News Release

Making individualized choices about breast cancer screening

Consider the risk and engage in shared decision-making, authors recommend

Peer-Reviewed Publication

Brigham and Women's Hospital

WHO: Nancy L Keating, MD, MPH, primary care physician, Division of General Internal Medicine, Brigham and Women's Hospital; professor, Harvard Medical School

Lydia E. Pace, MD, MPH, primary care physician, Division of Women's Health and General Internal Medicine; Director of the Women's Health Policy and Advocacy Program, Connors Center for Women's Health, BWH; assistant professor, HMS

WHAT: In a JAMA Insights article, published on May 1 by JAMA, co-authors Keating and Pace summarize the current state of breast cancer screening. The authors note, that despite the fact that the United States Preventive Services Task Force (USPSTF) changed its recommendation in 2009 to mammograms every two years for women aged 50-74 instead of annual mammograms beginning at age 40, there has been little change in U.S. screening practices. They further point out that the USPSTF reiterated its recommendation in 2016 and that the American Cancer Society joined the task force in 2015 in advocating less routine use of mammography and a more individualized approach to screening.

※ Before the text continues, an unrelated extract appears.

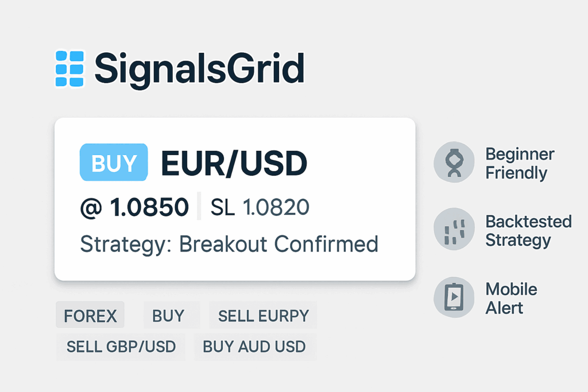Tap the Mobile Alert phone icon
Viewport: 588px width, 392px height.
(x=454, y=297)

In the Insights article, Keating and Pace highlight potential reasons for the limited change in mammography practices, such as clinicians emphasizing the benefits of screening without discussing the possible harms. "However, the most important contributor to limited uptake of these guidelines may be the challenge clinicians have in truly engaging patients in shared decision-making to individualize screening decisions," the authors write.

The authors point out that although mammography screening has been shown to lower breast cancer death risk, the number of deaths prevented is very small.

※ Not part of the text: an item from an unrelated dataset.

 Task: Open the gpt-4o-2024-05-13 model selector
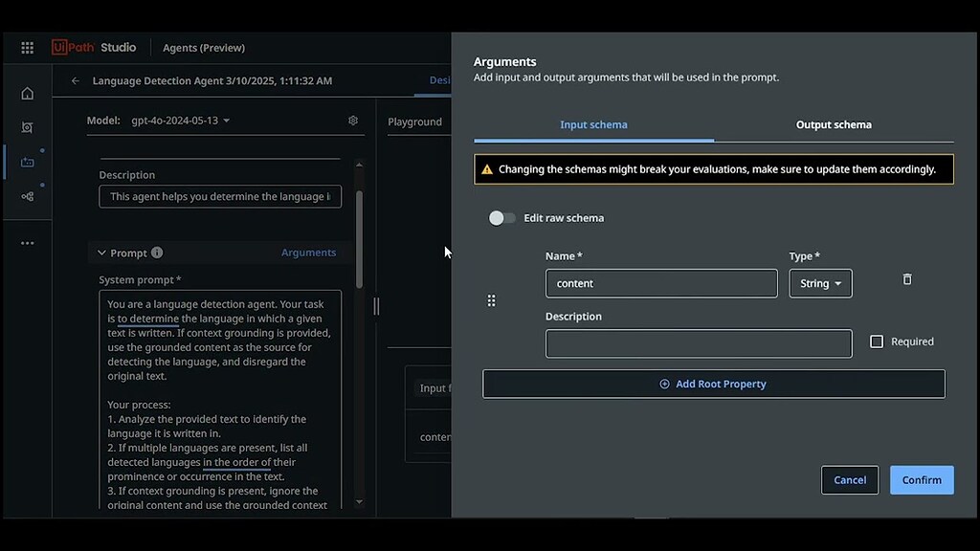point(178,120)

"One of the greatest harms is over-diagnosis, which can subject some women to harmful treatment without any benefit," Pace said. "Additionally, high rates of false positives and unnecessary biopsies should be considered as likely outcomes of breast cancer screening."

The authors also raise concerns about current quality measures that assess the proportion of women who have had a mammogram in the past two years. They argue that "...given the modest benefits of mammography screening and real harms across all age groups, a more appropriate measure for accountability would be whether physicians assessed patients' risk of breast cancer and engaged patients in shared decisions about when and how often to undergo mammography screening.

"All patients should participate in shared discussions with their clinicians about mammography that consider their risk of cancer, summarize the benefits and harms of screening, and take into account patient values and preferences," Keating said.

The authors conclude that until new and better screening tests provide more benefit and fewer harms for patients, more efforts are needed to develop tools to support clinicians and patients in determining individual breast cancer risk and in making shared decisions about mammography.

In a supplement to the JAMA Insights article, the authors provide currently available resources to support shared decisions about breast cancer screening, including an animated video available here.